The mechanism is straightforward: colonies not burning honey to maintain temperature have that energy available for immune function, grooming behavior, and VSH. They maintain the precise brood temperatures that inhibit mite reproduction while supporting optimal bee development.

Graham emphasizes this isn't theoretical: "That's what the Primal Bee hive is already doing. Same as sealing gaps around window and door frames to keep ants out of your house."

2. Mechanical controls—physical interventions that exclude or trap pests without chemicals—occupy the middle tier.

Screened bottom boards allow naturally dislodged mites to fall through and out of the hive, though Penn State notes "mite loads often still reach economic thresholds in hives with screened bottom boards, so this physical method must be used in combination with other control techniques."

Drone brood removal exploits varroa's 10:1 preference for drone cells over worker cells, allowing beekeepers to trap mites in deliberately added drone comb that's frozen before emergence. While labor-intensive, drone trapping can meaningfully reduce mite populations in small operations.

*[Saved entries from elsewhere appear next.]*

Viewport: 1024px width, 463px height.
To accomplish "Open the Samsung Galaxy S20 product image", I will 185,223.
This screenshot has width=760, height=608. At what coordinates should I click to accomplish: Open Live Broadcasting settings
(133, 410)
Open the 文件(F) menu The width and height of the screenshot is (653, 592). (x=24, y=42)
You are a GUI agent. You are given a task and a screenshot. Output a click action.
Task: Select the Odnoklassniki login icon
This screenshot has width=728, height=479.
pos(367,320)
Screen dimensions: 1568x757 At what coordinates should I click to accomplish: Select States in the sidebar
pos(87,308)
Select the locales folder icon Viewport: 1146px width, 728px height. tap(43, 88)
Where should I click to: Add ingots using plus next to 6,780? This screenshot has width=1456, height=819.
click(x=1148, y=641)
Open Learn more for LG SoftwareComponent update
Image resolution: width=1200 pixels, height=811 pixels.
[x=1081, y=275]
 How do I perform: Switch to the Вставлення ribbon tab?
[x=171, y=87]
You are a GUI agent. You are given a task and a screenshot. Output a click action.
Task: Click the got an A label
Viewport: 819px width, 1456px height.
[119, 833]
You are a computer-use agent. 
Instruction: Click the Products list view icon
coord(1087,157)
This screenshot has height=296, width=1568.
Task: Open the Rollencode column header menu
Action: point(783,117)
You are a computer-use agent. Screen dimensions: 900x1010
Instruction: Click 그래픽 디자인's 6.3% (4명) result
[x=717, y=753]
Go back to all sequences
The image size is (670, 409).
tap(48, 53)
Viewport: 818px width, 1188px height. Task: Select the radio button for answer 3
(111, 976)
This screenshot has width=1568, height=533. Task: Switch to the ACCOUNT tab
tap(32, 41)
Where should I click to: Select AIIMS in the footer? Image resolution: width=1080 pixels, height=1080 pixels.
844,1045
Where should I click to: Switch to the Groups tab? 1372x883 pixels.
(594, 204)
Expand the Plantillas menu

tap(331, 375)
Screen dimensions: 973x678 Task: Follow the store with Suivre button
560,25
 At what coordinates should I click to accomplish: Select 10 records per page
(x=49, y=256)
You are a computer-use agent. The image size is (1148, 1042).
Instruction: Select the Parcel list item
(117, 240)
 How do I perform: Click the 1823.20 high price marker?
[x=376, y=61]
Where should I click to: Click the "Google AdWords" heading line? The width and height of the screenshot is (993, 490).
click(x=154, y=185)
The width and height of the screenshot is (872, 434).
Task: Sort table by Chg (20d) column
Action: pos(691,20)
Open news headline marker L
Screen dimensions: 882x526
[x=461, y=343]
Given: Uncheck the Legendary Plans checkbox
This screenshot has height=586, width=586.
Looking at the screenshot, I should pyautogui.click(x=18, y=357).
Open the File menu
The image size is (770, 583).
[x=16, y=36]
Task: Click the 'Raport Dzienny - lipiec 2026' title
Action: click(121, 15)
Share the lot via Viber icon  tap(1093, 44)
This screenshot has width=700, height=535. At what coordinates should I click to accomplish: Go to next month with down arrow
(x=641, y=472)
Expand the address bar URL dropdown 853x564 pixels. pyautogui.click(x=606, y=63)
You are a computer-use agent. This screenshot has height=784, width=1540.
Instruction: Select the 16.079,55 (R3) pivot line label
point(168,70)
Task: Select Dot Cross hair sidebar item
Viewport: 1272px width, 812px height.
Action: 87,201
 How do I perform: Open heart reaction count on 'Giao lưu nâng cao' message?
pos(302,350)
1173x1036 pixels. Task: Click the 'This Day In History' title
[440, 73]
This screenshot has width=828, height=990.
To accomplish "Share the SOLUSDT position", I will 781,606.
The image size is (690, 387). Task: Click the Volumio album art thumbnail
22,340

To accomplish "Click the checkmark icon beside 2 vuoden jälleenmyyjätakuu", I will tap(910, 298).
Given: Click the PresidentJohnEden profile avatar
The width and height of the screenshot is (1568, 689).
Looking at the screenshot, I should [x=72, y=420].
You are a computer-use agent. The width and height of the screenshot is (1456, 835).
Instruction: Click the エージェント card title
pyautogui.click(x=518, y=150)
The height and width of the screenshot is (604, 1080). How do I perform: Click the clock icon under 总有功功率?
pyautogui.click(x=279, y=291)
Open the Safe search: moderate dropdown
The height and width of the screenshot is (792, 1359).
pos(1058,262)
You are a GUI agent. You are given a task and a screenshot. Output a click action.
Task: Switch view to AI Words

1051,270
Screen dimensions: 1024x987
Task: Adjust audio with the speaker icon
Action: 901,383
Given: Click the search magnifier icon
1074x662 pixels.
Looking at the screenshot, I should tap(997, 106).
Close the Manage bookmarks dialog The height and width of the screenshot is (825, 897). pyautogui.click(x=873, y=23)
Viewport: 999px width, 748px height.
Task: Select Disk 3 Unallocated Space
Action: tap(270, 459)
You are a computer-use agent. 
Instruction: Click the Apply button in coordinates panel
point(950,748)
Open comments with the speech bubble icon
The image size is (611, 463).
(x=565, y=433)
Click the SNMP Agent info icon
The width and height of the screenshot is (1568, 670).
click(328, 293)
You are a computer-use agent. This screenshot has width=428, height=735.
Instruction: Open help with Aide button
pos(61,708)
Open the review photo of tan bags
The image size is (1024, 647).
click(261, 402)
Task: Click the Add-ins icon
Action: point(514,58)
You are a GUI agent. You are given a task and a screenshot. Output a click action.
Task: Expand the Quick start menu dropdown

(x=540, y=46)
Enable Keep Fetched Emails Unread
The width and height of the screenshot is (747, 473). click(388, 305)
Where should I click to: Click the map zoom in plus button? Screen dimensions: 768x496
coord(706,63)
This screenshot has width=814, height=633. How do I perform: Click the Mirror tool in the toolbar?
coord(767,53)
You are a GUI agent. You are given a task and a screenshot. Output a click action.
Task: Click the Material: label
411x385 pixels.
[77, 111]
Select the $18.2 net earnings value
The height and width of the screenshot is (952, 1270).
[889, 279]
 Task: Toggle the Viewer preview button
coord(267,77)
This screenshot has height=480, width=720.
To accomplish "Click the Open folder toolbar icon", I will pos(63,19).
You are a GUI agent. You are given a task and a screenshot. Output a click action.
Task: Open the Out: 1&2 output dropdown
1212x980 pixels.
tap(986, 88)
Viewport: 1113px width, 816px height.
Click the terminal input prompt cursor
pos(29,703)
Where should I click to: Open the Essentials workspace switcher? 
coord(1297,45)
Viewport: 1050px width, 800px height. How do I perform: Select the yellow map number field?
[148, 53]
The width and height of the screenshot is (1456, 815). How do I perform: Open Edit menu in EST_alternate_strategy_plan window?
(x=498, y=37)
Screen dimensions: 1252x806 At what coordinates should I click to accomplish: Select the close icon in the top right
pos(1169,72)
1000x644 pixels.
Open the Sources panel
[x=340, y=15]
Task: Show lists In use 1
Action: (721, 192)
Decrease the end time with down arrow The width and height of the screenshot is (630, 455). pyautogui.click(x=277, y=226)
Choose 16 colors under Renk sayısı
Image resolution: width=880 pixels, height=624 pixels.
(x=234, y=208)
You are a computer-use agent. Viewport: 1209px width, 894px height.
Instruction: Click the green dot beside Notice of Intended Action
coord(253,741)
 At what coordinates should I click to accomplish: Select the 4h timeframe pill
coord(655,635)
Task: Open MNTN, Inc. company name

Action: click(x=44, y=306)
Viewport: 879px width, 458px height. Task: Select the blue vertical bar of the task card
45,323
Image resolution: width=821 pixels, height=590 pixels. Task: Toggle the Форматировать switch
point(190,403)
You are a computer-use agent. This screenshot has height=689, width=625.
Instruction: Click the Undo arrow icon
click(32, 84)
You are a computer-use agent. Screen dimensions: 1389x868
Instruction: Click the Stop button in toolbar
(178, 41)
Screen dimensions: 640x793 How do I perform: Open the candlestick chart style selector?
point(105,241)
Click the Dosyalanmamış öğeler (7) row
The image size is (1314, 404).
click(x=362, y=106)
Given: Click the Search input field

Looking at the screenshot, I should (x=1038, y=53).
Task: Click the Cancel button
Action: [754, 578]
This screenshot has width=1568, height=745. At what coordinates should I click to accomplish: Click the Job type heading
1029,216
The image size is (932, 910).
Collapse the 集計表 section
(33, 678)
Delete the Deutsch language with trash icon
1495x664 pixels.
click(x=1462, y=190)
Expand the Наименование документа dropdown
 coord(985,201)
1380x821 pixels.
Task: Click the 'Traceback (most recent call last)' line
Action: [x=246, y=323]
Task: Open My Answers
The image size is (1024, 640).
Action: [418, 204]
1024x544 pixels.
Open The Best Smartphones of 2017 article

Powdered sugar dusting is also a harmless, effective way to dust mites off of a new colony of bees, and start with a “clean foundation, by stimulating intense grooming behavior.

Graham uses this as standard practice: "Whenever I install a package of bees into any of my hives, I first dust them with powdered sugar. I'm giving my bees a quick rinse before I put them in the hive in the first place."

But remember: Mechanical controls reduce mite pressure 20-40%. They don't eliminate it. They're part of a system, not standalone solutions.

3. Chemical controls sit at the pyramid's apex—intervention of last resort after cultural and mechanical approaches prove insufficient.

Yet most beekeepers default straight to chemicals, skip the monitoring that would tell them if treatment is actually necessary, and wonder why they're treating more frequently every year.

 

When should you treat for varroa mites?

Randy Oliver—a researcher in practical beekeeping—recently tightened his treatment thresholds based on new virus data. He now recommends keeping spring mite levels at 0-2 mites per 100 bees, allowing maximum 6-8 in September, then driving back to 0-2 entering winter.

These tighter thresholds reflect reality: virus prevalence means colonies now collapse at lower mite levels than twenty years ago.

Oliver uses monitoring to determine treatment needs, not a set schedule. 

Treating on a schedule leads to over-treating some colonies, under-treating others, speeds up resistance, wastes money, and stresses healthy bees. 

Timely treatment is crucial because varroa-transmitted viruses damage winter bees during development, compromising their survival before symptoms appear. Calendar treatments applied too late will miss this critical window.

 

How does hive insulation affect varroa control?

Research on thermal efficiency in beehives has revealed that standard hives lose 4-7 times more heat than natural tree cavities. Bees must allocate 150% more workers to temperature maintenance versus properly insulated designs.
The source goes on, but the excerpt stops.